Here's how it's called. It returns a label (0 for negative, 1 for positive):

In [154]:
print classifier.classify(dev_set[0])

1


Here's a simple function to evaluate a classifier. It expects a function from example to labels.

In [155]:
def evaluate_classifier(classifier, eval_set):
    correct = 0
    for example in eval_set:
        hypothesis = classifier.classify(example)
        if hypothesis == example['label']:
            correct += 1
    return correct / float(len(eval_set))

This runs the primary evaluation. It'll return accuracy (%). If you've implemented Naïve Bayes correctly, you should see accuracy of greater than 75% on the dev set. The [original Stanford Sentiment Treebank paper](http://nlp.stanford.edu/~socherr/EMNLP2013_RNTN.pdf) reports 81.8% test accuracy with Naïve Bayes.

In [156]:
print evaluate_classifier(classifier, dev_set)

0.792431192661


## Part 3: Questions

Briefly answer each of the questions below.

**Question 1:** Most implementations of Naïve Bayes (hopefully including yours), never actually compute $P(d|c)$, but instead directly compute $\log P(d|c)$. Why is this?

**Answer:** 
1. Since the data matrix can be very sparse, so it's possible that each P(d|c) can be very small, and when we multiply theses independent P's tegether, the product can be so extremely small that the computer cannot accurately represent it with complete precision, which causes underflow. So instead of computing the extremely small probability, we do log probability so that we don't need to care about the precision of extremely small numbers in computer. 
2. By converting multiplication to summation, hopefully the calculation process can be relatively faster.
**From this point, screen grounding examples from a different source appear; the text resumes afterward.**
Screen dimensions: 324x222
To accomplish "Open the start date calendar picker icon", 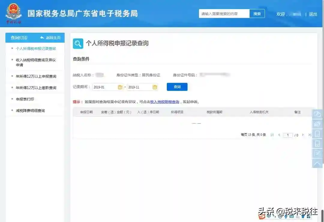I will click(120, 87).
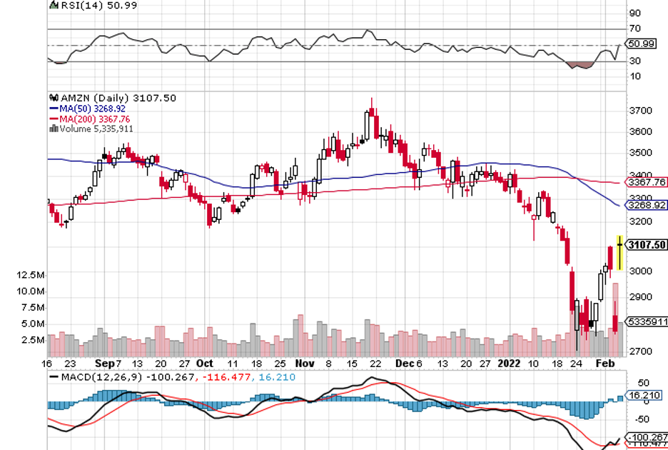
Task: Click the 3268.92 MA(50) value tag
Action: tap(645, 205)
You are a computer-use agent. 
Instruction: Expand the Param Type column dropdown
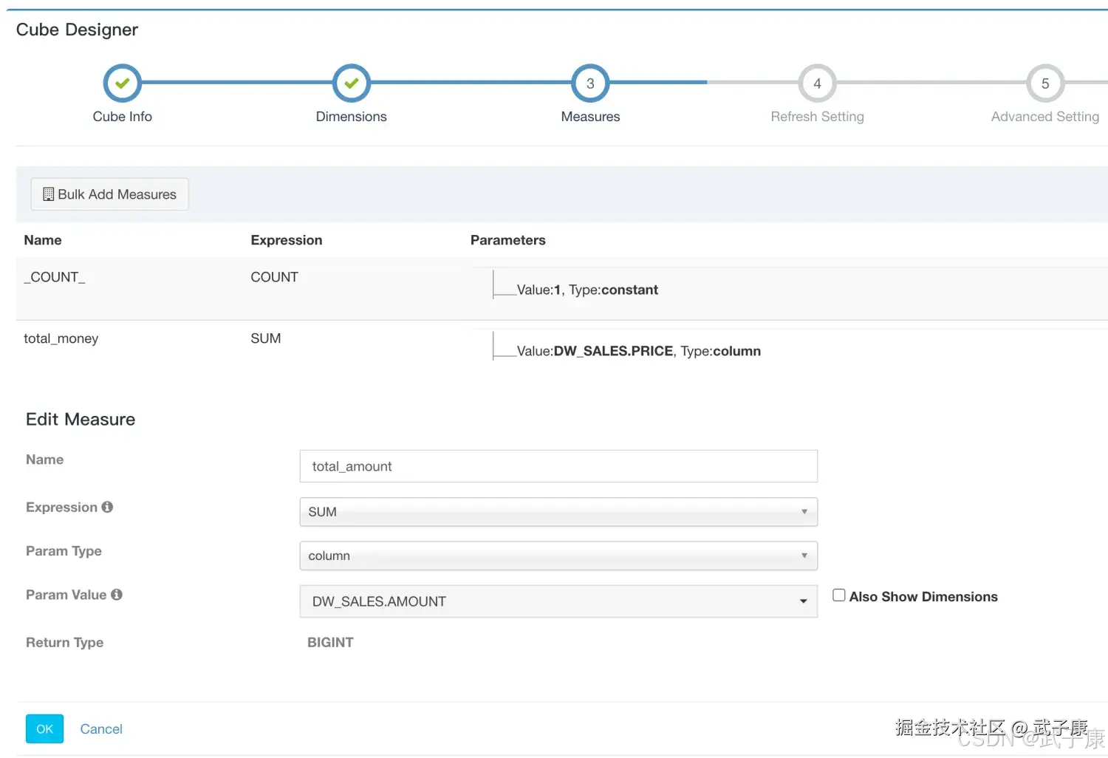point(558,556)
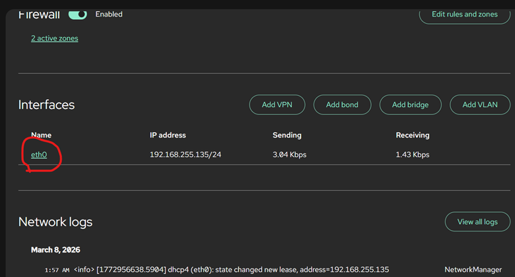Screen dimensions: 515x277
Task: Click the eth0 IP address 192.168.255.135/24
Action: (186, 155)
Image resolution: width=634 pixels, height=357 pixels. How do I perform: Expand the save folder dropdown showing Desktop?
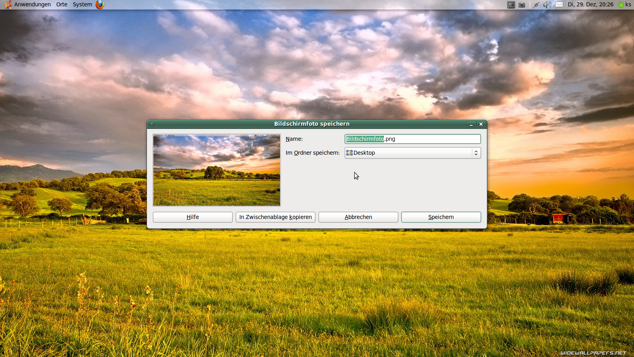coord(412,153)
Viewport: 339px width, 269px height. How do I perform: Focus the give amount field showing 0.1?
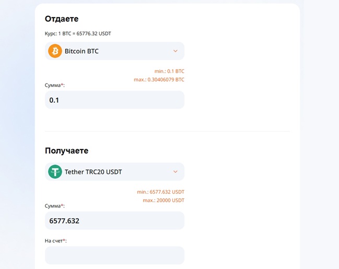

**Question 2:** In class, we found that a nearest neighbor model built over bag-of-words features barely surpassed 60% accuracy on the dev set. Why is Naïve Bayes so much better at classifying sentences using this same style of feature?

**Answer:**

Theoretically, by directly applying KNN to high dimension data, we get "curse of dimensionality". Since we are using bag of words approach so the dimension can be very high and thus the issue of curse of dimensionality can be quite serious. One critical way to overcome this type of "curse" is to make assumptions about the nature of data distribution. And these assumptions are inherently involved in some parametric models. Since Naive Bayes is essentially a linear classifier and we have very strong assumptions of independence, so the "curse of dimensionality" can be mitigated.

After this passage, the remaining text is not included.